++++ Provided material ++++

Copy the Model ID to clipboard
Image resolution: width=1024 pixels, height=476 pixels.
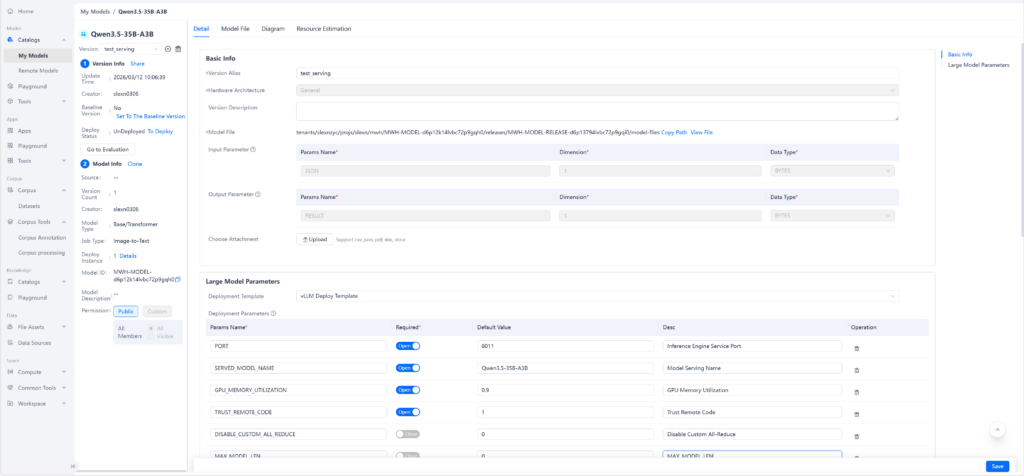[x=178, y=280]
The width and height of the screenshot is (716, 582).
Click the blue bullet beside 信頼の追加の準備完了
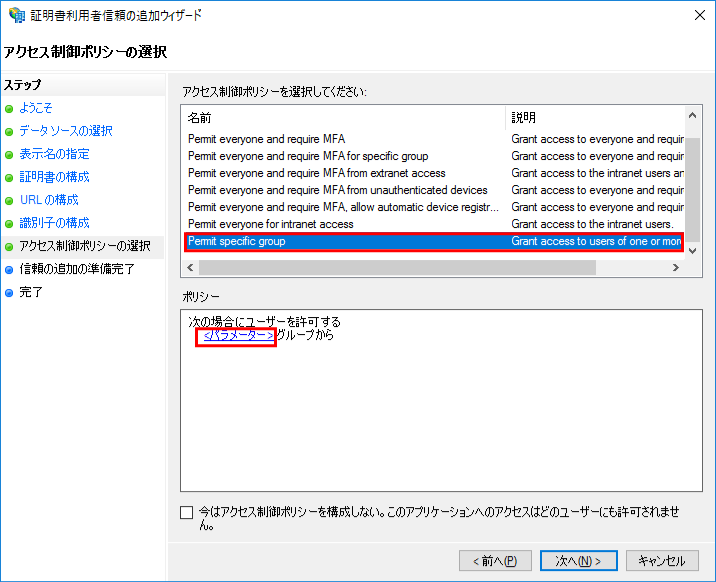9,270
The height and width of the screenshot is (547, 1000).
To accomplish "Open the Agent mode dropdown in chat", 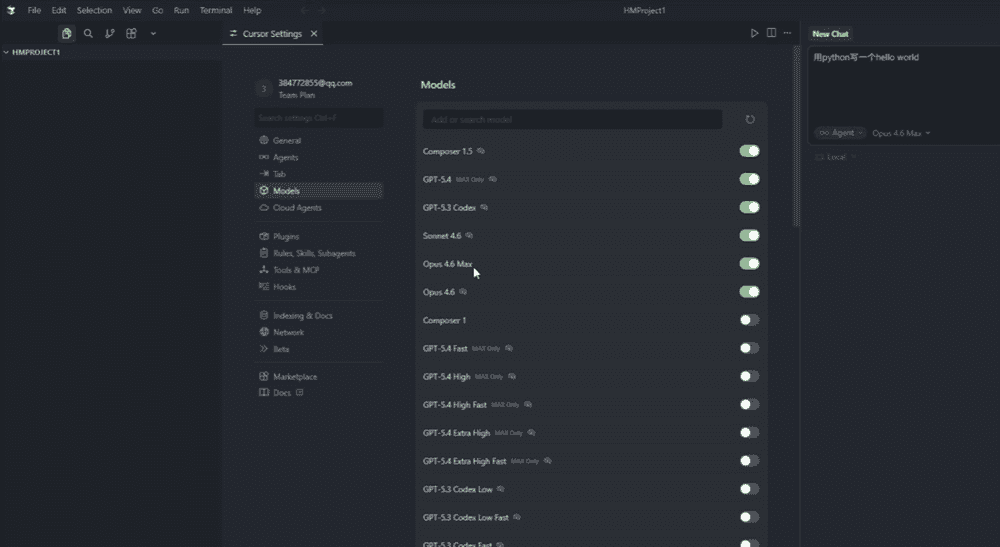I will [x=840, y=133].
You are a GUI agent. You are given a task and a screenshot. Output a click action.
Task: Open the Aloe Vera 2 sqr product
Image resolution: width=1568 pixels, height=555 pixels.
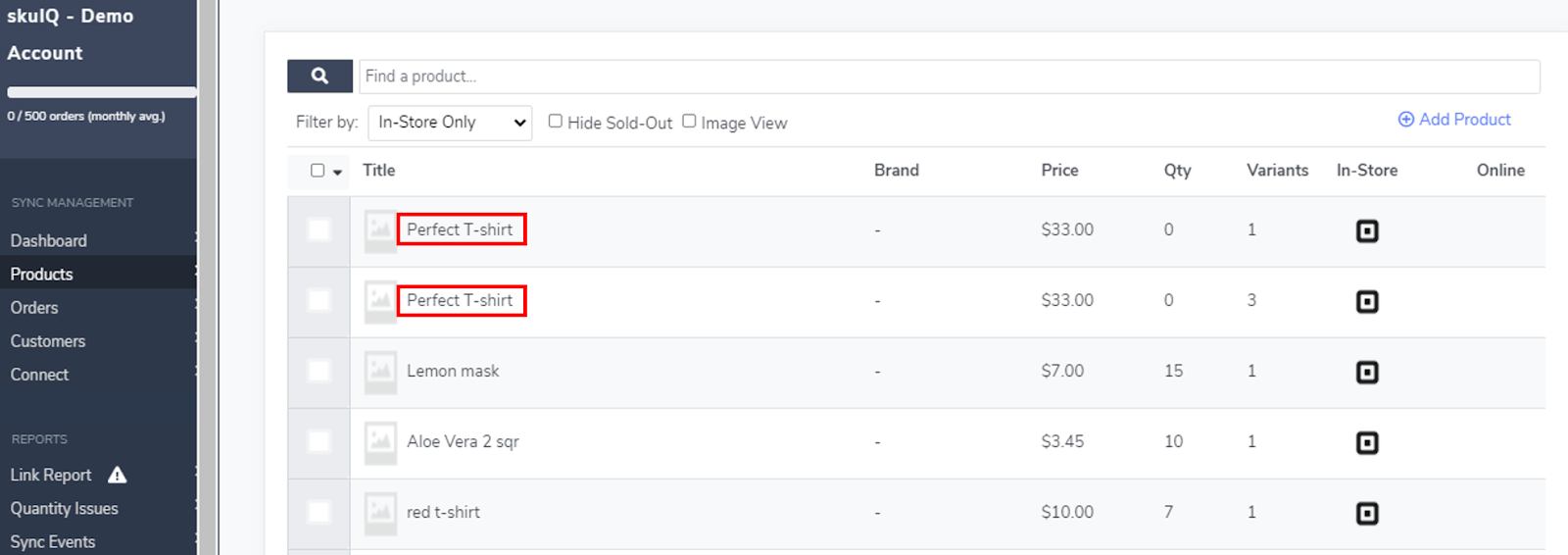[463, 442]
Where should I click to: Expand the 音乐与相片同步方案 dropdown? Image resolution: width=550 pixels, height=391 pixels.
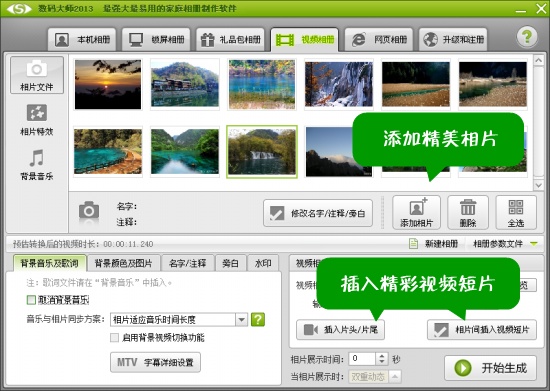(x=241, y=319)
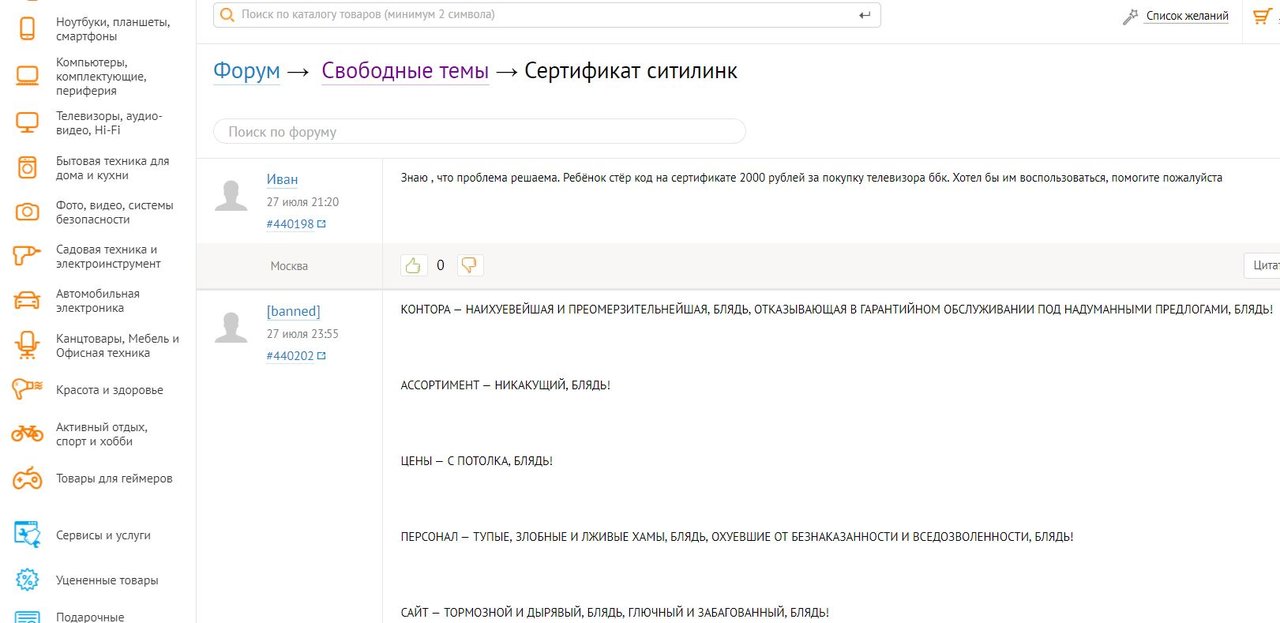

++++

• Problem to work on: Please return only the lines from the one holding "Task: Open the Aloe Vera 2 sqr product" through the end of the data, both ends included; do not copy any pictures.

• Reply to the task:
Task: Open the Aloe Vera 2 sqr product
Image resolution: width=1568 pixels, height=555 pixels.
[463, 442]
Where should I click to: Expand the 音乐与相片同步方案 dropdown? Image resolution: width=550 pixels, height=391 pixels.
(x=241, y=319)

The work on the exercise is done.